Peterson closed by thanking the committee for its support and imploring members to continue their efforts.
"While this is an exciting time to be involved with Alzheimer's disease research because of the increased funding, patients and families cannot wait," he said. "This disease is not slowing down; it's increasing because of the aging population. The need cannot be any greater than it is today."
David Hyde Pierce followed by sharing his experience with the disease. "Like 15 million Americans today, I have a connections to Alzheimer's disease and dementia. I lost my grandfather to Alzheimer's disease in 1992, and my dad died in 1998 with vascular dementia and probable Alzheimer's," said Pierce. "As a family member, I witnessed my grandfather's decline, and saw how the strain of caregiving drastically affected my grandmother's health. Along with my brother and sisters, I was a part-time caregiver for my father after our mom passed away, her own health no doubt compromised by the burden of coping with Dad's dementia."
Pierce, a former member of Advisory Council on Research, Care and Services for the National Plan to Address Alzheimer's Disease, and an honorary member of the Alzheimer's Association National Board of Directors, also celebrated the increased research funding, but called for the same for caregivers.
"The investment in research is vital to ultimately achieving an effective treatment for Alzheimer's, but the reality is that we need an equally strong investment in caring for those living with the disease today," he said. "We need to prioritize actions within the national plan that will have the greatest impact on improving the lives of those living with Alzheimer's and their families."
Pierce specifically mentioned the HOPE for Alzheimer's Act, a bill supported by many members of the committee.

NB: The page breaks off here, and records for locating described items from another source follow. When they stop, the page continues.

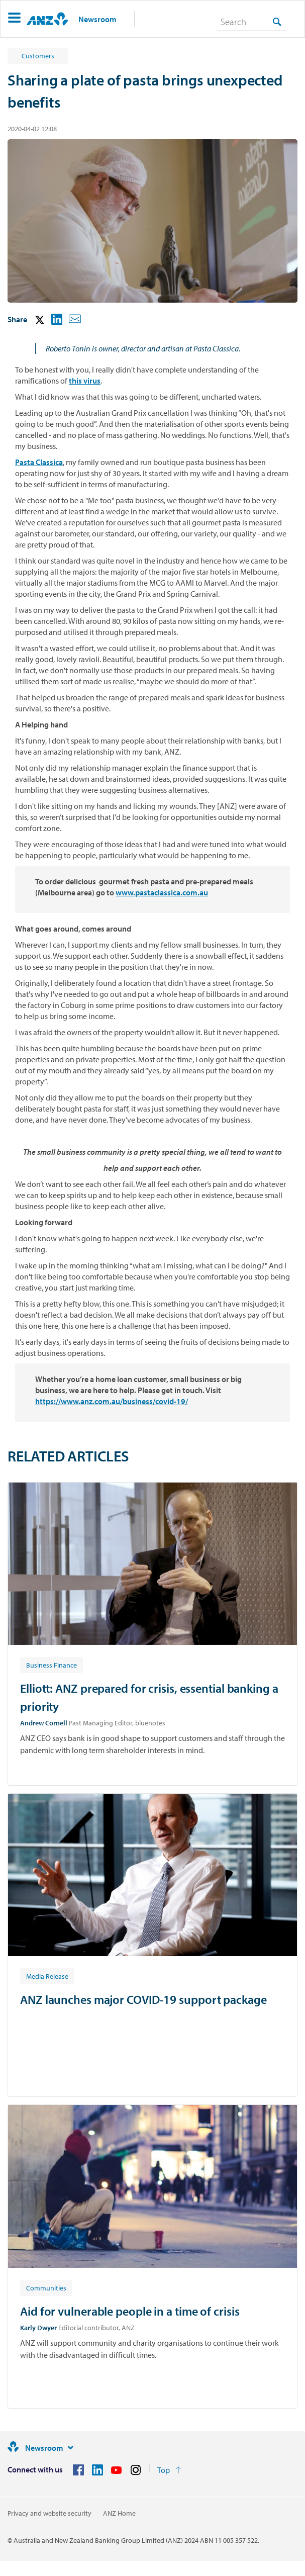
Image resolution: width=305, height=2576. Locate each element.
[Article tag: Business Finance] (51, 1665)
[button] (14, 19)
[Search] (251, 21)
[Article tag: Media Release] (47, 1976)
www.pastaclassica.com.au (162, 892)
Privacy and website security (49, 2513)
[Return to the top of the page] (169, 2469)
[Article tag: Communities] (46, 2287)
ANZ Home (119, 2513)
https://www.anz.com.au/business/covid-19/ (111, 1401)
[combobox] (251, 21)
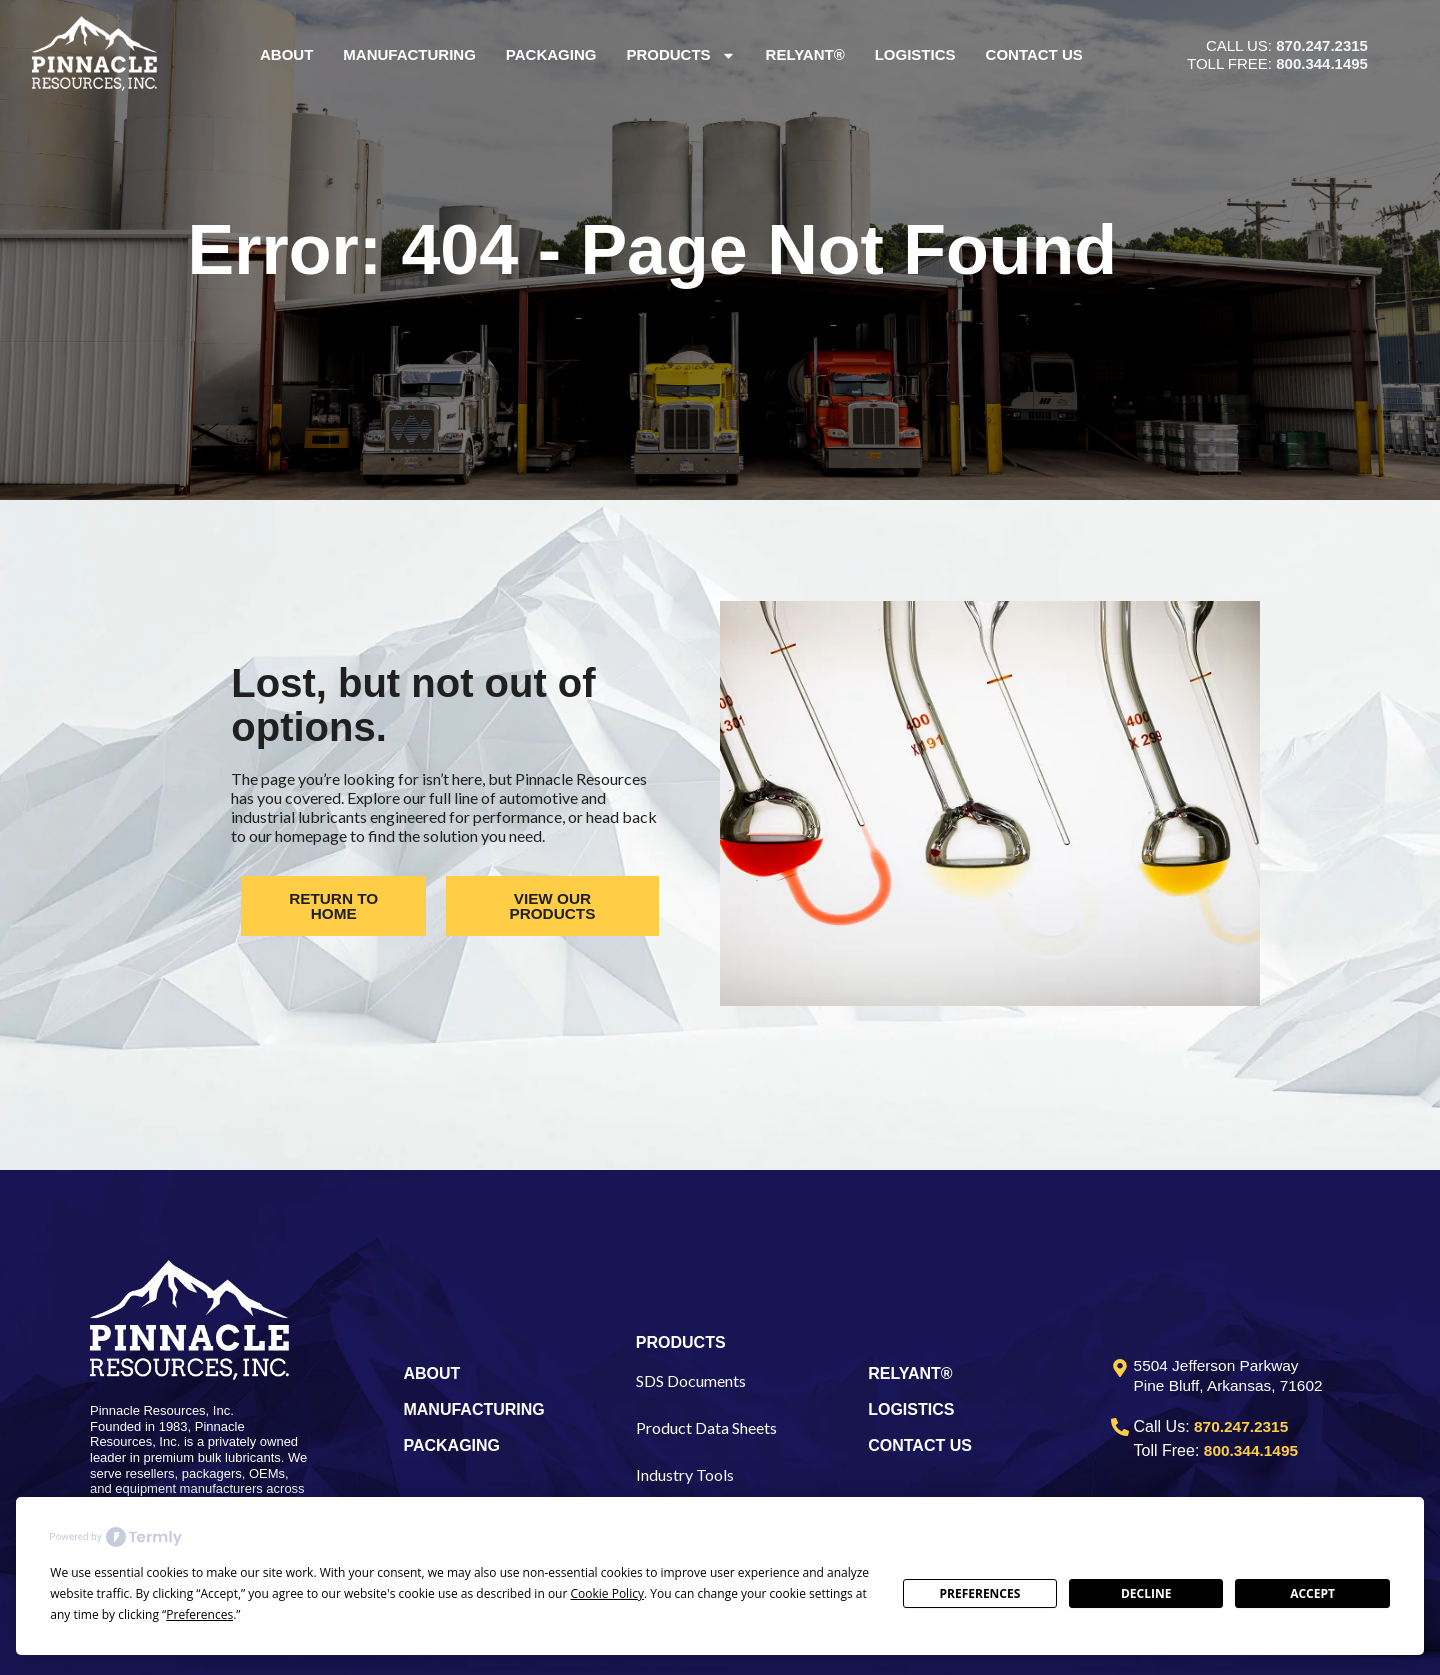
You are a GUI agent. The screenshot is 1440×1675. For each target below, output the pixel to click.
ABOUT (431, 1373)
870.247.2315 (1322, 45)
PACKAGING (451, 1445)
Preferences (979, 1593)
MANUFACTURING (473, 1409)
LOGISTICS (911, 1409)
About (286, 54)
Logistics (915, 54)
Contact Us (1034, 54)
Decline (1146, 1593)
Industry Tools (685, 1474)
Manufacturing (410, 54)
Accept (1312, 1593)
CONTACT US (920, 1445)
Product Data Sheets (706, 1427)
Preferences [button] (199, 1614)
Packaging (551, 54)
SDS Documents (691, 1380)
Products (681, 55)
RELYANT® (910, 1373)
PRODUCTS (681, 1342)
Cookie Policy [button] (606, 1593)
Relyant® (805, 54)
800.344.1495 (1322, 63)
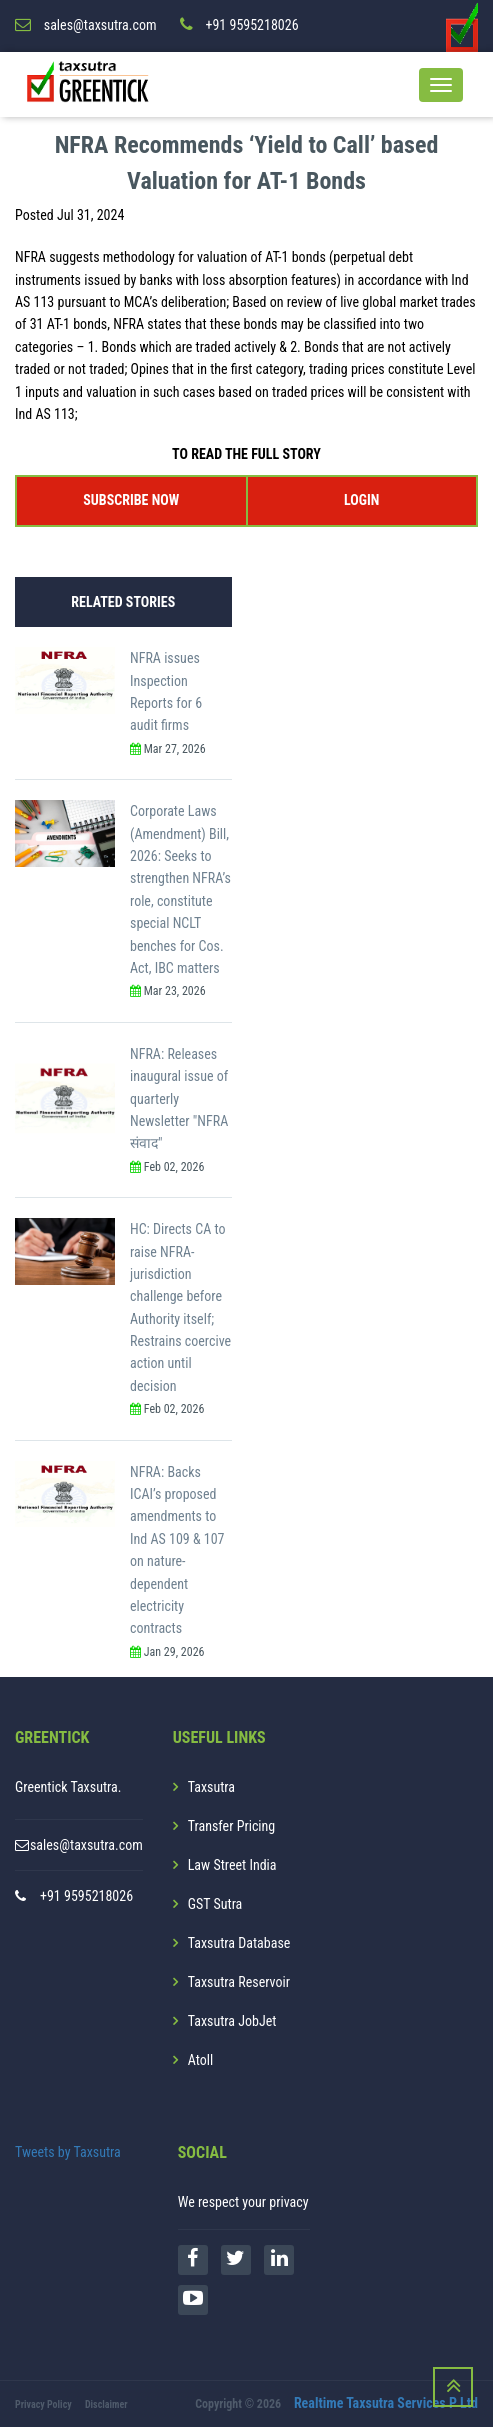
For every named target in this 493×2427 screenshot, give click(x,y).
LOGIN (361, 500)
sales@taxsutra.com (86, 1845)
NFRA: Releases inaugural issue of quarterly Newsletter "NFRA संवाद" (179, 1099)
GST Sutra (215, 1904)
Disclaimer (106, 2404)
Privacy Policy (43, 2404)
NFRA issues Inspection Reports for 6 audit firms (166, 691)
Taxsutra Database (239, 1943)
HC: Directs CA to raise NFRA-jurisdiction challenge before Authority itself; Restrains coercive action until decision (180, 1307)
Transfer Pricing (232, 1826)
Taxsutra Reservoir (239, 1982)
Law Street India (232, 1865)
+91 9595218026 (86, 1896)
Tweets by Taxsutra (68, 2152)
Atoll (200, 2060)
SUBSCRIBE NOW (131, 500)
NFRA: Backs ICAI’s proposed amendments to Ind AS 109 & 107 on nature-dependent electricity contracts (177, 1550)
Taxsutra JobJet (232, 2021)
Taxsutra (211, 1787)
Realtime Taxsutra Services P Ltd (386, 2403)
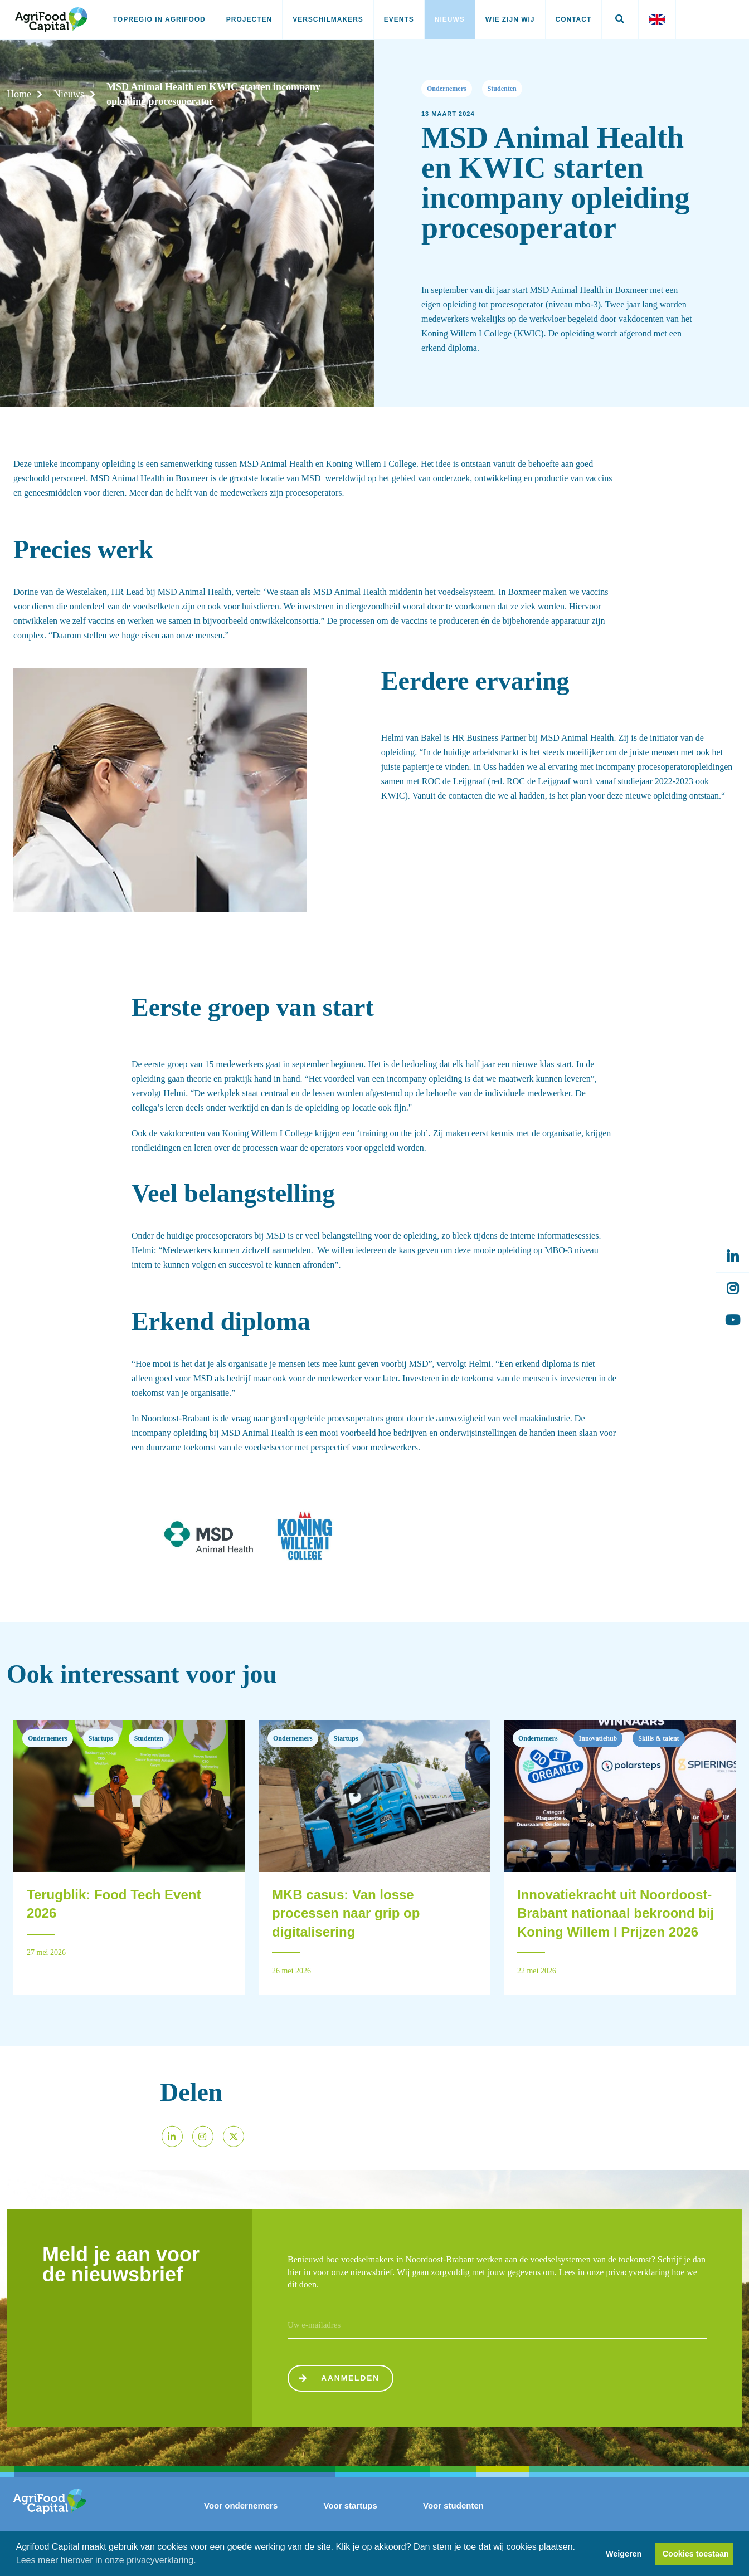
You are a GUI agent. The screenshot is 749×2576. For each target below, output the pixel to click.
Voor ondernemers (241, 2506)
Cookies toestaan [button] (696, 2553)
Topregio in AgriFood (159, 19)
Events (399, 19)
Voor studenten (453, 2506)
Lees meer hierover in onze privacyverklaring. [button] (106, 2560)
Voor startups (350, 2506)
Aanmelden (340, 2378)
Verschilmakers (328, 19)
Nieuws (450, 19)
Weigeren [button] (624, 2553)
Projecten (249, 19)
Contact (574, 19)
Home (19, 94)
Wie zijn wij (510, 19)
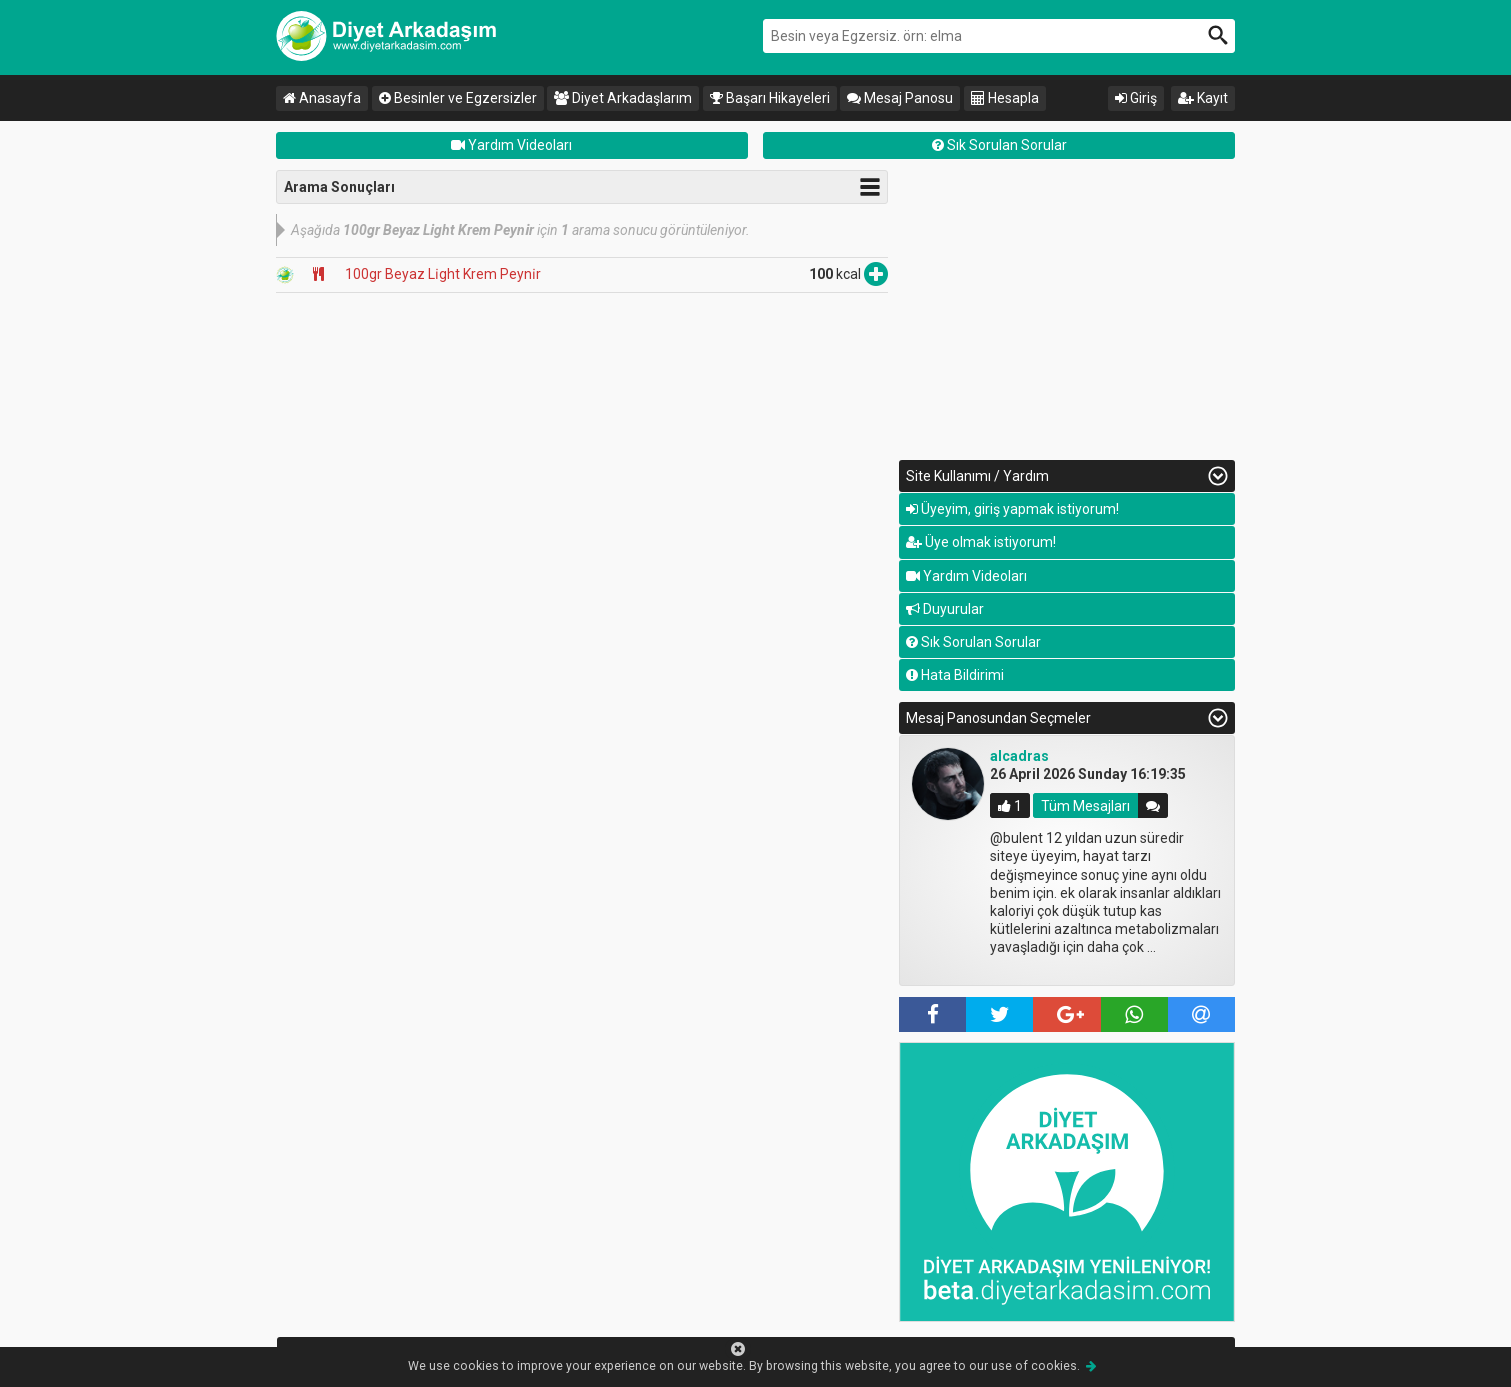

"While there is no treatment for Alzheimer's, there are many things that can be done to improve a family's ability to cope with the disease. Creating a care plan can help prevent unnecessary hospitalizations by creating a ways to manage medications and by developing a strategy to prevent falls," he said. "By creating a benefit for care planning after a diagnosis, HOPE will provide a roadmap for the person living with Alzheimer's and their caregivers."